TASK GOAL. Look for the word "computer" in the records, and copy each line where it appears.

RECORDS FOR THIS EXERCISE.
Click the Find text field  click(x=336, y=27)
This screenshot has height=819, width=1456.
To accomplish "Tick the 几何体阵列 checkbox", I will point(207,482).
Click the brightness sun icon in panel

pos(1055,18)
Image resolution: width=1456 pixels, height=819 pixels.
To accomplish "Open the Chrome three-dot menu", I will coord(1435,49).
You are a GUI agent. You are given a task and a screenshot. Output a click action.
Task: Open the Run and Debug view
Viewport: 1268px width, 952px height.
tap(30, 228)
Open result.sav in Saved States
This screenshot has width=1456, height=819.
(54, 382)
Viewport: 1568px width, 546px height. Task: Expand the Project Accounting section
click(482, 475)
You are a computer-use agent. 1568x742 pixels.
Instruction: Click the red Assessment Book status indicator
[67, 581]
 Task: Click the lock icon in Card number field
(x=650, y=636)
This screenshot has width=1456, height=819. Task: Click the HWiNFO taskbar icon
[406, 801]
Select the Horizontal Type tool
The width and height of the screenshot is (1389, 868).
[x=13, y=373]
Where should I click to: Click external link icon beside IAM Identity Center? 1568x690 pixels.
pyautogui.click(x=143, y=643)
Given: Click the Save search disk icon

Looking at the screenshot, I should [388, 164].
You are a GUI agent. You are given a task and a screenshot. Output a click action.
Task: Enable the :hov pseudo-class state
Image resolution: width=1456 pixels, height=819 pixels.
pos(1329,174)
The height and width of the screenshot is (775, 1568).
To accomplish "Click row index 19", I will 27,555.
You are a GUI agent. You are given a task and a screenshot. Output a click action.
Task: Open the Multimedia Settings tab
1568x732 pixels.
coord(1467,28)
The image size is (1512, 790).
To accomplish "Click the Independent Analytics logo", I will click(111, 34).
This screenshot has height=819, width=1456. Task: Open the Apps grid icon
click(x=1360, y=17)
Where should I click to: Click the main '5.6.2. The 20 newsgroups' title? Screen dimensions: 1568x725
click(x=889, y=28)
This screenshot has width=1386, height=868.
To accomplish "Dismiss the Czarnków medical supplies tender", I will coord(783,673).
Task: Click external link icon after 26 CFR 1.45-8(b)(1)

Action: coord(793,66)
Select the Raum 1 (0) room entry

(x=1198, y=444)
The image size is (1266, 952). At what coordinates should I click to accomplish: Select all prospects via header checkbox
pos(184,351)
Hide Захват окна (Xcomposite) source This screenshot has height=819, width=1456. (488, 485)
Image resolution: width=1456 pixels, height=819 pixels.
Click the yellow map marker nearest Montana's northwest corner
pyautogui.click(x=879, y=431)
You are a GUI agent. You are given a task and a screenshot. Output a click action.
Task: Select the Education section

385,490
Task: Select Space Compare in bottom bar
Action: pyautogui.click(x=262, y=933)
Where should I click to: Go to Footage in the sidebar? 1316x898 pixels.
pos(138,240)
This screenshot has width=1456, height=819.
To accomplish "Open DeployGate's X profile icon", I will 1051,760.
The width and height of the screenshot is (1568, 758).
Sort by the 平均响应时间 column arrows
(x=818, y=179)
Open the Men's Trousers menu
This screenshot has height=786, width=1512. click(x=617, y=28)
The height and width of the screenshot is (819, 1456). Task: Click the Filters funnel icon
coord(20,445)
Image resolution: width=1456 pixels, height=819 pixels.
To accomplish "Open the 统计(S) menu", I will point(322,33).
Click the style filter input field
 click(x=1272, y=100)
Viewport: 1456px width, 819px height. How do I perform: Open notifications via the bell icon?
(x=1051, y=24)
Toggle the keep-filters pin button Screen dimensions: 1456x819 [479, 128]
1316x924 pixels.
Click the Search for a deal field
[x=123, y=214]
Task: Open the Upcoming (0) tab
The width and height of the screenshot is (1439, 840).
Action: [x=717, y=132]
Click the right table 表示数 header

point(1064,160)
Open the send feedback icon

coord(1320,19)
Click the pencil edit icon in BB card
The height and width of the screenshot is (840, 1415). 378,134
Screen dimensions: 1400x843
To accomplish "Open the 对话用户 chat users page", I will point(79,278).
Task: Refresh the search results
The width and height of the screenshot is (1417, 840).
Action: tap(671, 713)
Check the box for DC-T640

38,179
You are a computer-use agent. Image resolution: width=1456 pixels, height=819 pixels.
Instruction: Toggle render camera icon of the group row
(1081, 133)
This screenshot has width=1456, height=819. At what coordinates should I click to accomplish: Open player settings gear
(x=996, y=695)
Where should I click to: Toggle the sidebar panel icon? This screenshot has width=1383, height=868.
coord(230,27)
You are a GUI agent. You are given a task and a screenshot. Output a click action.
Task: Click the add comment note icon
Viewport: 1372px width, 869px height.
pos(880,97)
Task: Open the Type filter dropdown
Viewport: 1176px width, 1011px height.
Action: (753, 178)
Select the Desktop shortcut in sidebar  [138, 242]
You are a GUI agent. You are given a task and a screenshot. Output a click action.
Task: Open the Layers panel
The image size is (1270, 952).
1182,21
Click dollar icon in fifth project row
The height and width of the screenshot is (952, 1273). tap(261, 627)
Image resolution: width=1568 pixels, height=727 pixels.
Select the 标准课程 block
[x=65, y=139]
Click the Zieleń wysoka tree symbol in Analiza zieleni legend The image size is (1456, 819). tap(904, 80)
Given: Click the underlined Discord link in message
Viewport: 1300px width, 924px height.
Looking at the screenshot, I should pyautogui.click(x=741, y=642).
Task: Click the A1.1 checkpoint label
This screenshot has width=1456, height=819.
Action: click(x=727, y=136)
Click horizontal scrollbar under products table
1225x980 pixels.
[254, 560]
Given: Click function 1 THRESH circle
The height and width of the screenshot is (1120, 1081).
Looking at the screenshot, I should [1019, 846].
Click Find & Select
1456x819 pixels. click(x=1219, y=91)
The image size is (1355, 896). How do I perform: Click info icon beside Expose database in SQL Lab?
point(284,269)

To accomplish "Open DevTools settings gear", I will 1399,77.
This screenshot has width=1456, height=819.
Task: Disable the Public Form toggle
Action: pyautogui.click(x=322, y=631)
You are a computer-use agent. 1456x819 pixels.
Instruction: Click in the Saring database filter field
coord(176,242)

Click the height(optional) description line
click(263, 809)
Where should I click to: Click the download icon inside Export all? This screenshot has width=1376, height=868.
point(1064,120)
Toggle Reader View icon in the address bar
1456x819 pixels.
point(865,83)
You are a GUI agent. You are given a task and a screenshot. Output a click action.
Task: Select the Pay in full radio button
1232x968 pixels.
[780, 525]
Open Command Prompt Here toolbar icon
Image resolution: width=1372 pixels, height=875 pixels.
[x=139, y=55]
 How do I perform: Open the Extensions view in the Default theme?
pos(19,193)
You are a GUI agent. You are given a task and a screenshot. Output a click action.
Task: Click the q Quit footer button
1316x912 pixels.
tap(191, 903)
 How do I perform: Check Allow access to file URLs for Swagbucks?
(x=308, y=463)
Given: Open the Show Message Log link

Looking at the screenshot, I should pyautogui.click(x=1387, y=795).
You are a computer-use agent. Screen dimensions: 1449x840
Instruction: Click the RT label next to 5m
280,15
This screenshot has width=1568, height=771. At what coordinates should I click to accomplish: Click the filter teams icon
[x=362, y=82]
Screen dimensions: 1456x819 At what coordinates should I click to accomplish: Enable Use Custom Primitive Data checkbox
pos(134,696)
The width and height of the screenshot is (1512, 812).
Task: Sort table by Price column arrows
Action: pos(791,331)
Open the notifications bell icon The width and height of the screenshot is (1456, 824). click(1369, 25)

ANSWER BOX.
You are a computer-use agent. 1568x742 pixels.
You are a computer-use agent. Image resolution: width=1456 pixels, height=819 pixels.
You are a computer-use agent. 1456x819 pixels.
You are a computer-use agent. Screen dimensions: 1449x840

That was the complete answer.